Authors: Jennifer Donnelly
Tags: #Romance, #Historical, #Historical Romance
Willa. Again, he thought, his heart suddenly heavy. Always Willa. Even now as he lay naked next to Jennie. Would he never be free of her? Of the memories? The longing? The torment? He wished he could rip her out of his head. And his heart.
By God, he would rip her out of himself. He’d do it. He’d rid himself of her. Break her hold over him. End the misery he felt whenever he thought of her. Here. Now. Forever.
He propped himself up on one elbow. “I love you, Jennie,” he said.
Jennie, who’d been drowsing, opened her eyes. “What?” she whispered.
“I love you,” he said, hoping she couldn’t hear the desperation in his voice. “I do.”
I do love her, he told himself. I do. Because she’s beautiful and wonderful and I’d be completely mad not to.
Jennie blinked at him. She looked as if she wanted to say something but couldn’t get the words out. Seamie’s heart sank. He’d said too much. Or maybe he hadn’t said enough. Yes, that was the most likely thing. He should’ve followed up his mad declaration with a proposal. He’d just made love to her, taken her virginity. He should be on bended knee now, asking her to marry him. But he couldn’t do it. Because it wasn’t her lovely hazel eyes he saw when he imagined asking that question, it was Willa’s green ones. Still. Always.
“I’m a fool, Jennie,” he quickly said. “You don’t have to answer. I understand,” he said. “I probably shouldn’t have said anything. I—”
“You’re not a fool, Seamie,” she said. “Not at all. I . . . I . . .” She took a deep breath, then said, “I love you, too. Madly.” A tear rolled down her cheek, and then another.
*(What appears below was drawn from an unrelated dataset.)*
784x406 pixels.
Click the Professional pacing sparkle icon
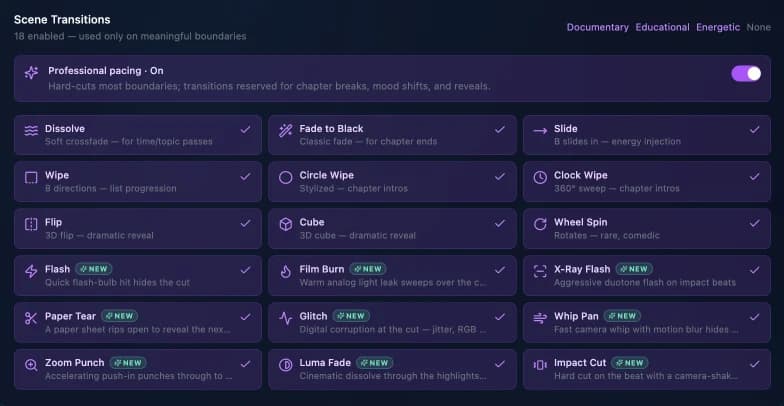[x=31, y=73]
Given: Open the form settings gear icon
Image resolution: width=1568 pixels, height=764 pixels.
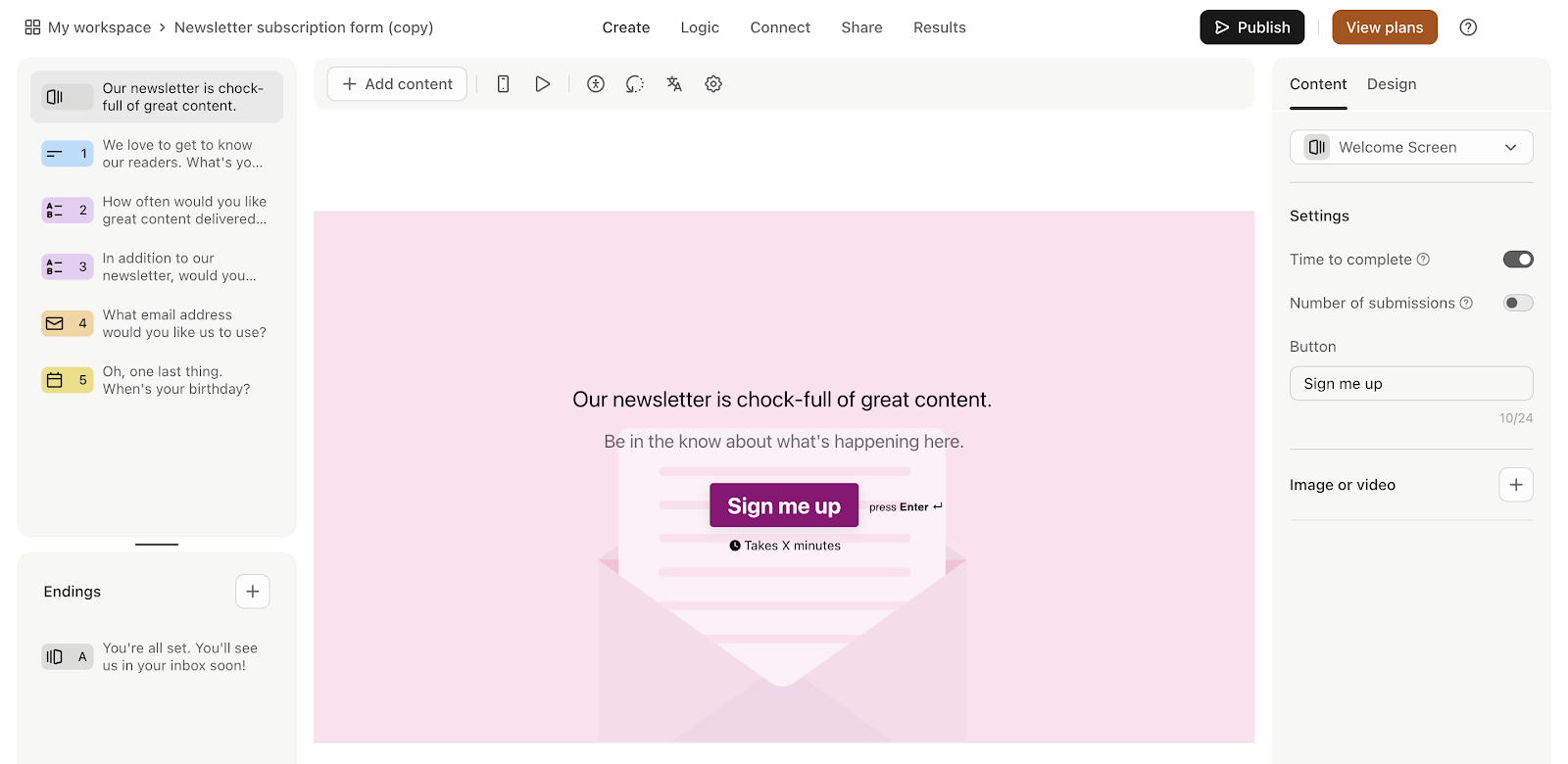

Seamie brushed her tears away. “Don’t cry. Please don’t cry. I don’t know what I’m doing, Jennie. I don’t know if I’m going to be on a ship bound for Antarctica in a few months, or behind a desk at the RGS. I don’t know if . . .”
He wanted to be honest with her. He wanted to tell her that he wished he knew what to do. Whether to go or to stay. He wanted to tell her that he loved her, he did, as best he could. He wanted to ask her, to beg her, to somehow make him love her more. Enough to make him forget Willa Alden forever. But he didn’t know how to say those things, not without hurting her. He tried. He stuttered and stammered, until she finally stopped him.
“Shh,” she said, touching her finger to his lips. “It’s all right, Seamie.”
“Please don’t be sad,” he said. “I can’t bear to see you sad.”
She shook her head and kissed him. “I’m not sad. Not at all. I’m happy. Very, very happy. I have your love. It’s all that I want and more than I ever thought I’d have.”
He wondered at her words. How could a woman as beautiful and good and smart as Jennie have thought for a second that a man’s love was more than she’d ever have? Jennie Wilcott could have a thousand men, and every last one of them would have counted himself beyond lucky to have won her. Why on earth didn’t he love her as much as he loved Willa? Why couldn’t he ever get over Willa—the woman who’d smashed his heart and left him to pick up the pieces? What was wrong with him?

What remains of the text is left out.